▸ Problem requirements:
Transcribe, exactly and without pictures, the lines below from the line with "This screenshot has width=1993, height=1308." to the line with "You are a GUI", both ends included, and no others.

▸ Records from a collection:
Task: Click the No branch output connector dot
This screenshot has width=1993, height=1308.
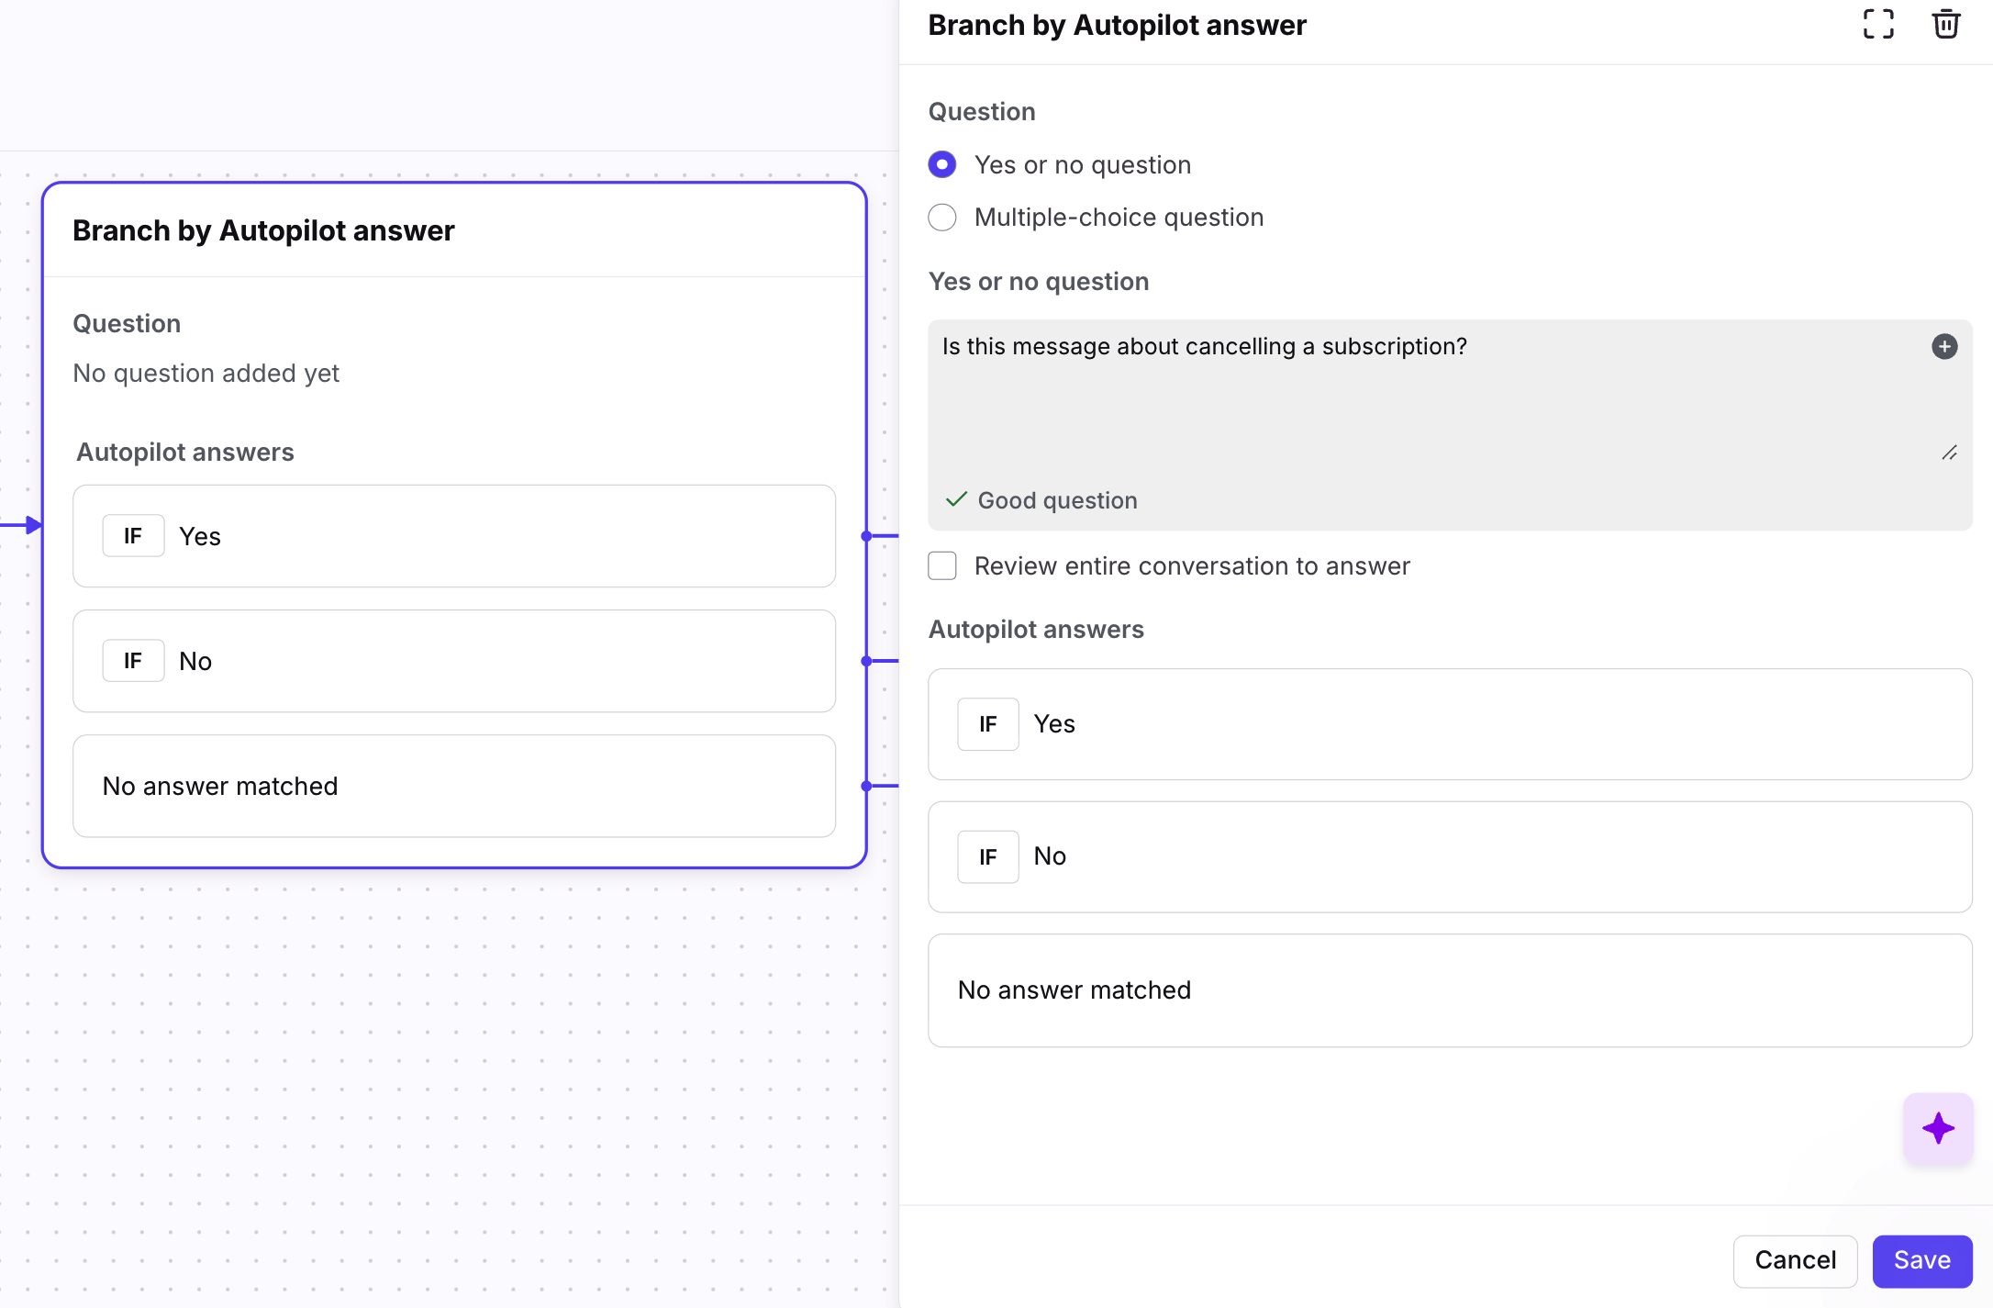Action: tap(866, 661)
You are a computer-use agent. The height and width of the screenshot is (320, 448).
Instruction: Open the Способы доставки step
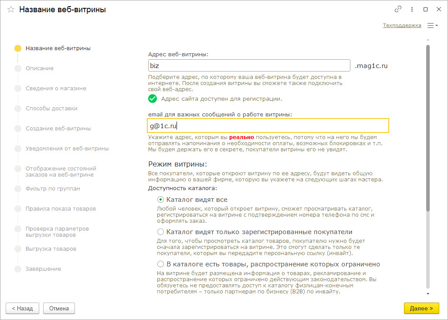tap(51, 109)
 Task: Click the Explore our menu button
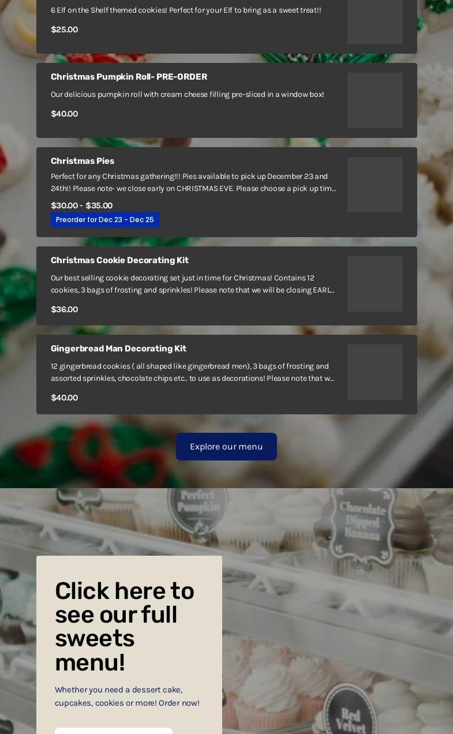(226, 447)
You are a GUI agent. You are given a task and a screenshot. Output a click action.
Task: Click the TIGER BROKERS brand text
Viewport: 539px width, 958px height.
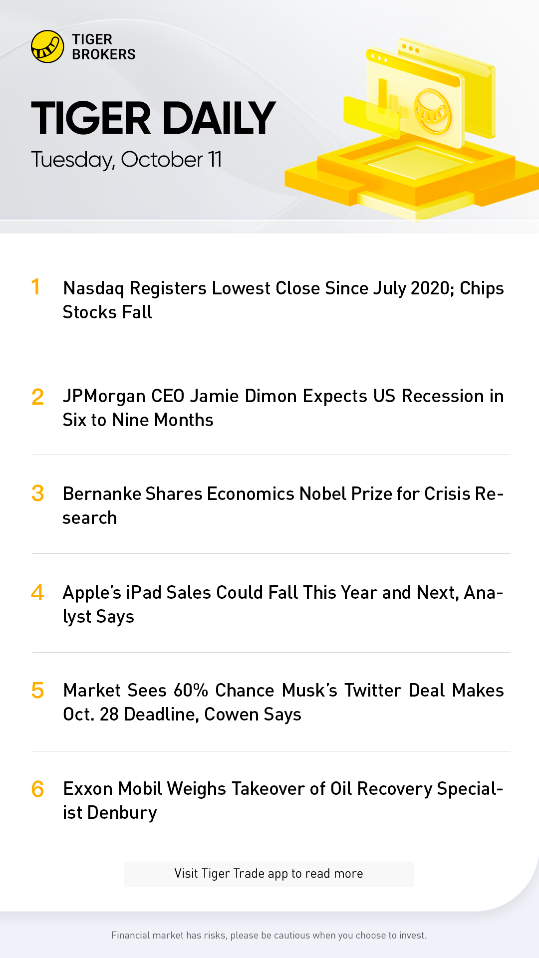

▸ Expected answer:
This screenshot has width=1993, height=1308.
Action: tap(866, 661)
You are a computer-use agent. The height and width of the screenshot is (320, 448).
Instruction: Open the Способы доставки step
tap(51, 109)
 Task: Click the Explore our menu button
(226, 447)
You are a GUI agent. You are given a task and a screenshot. Output a click action.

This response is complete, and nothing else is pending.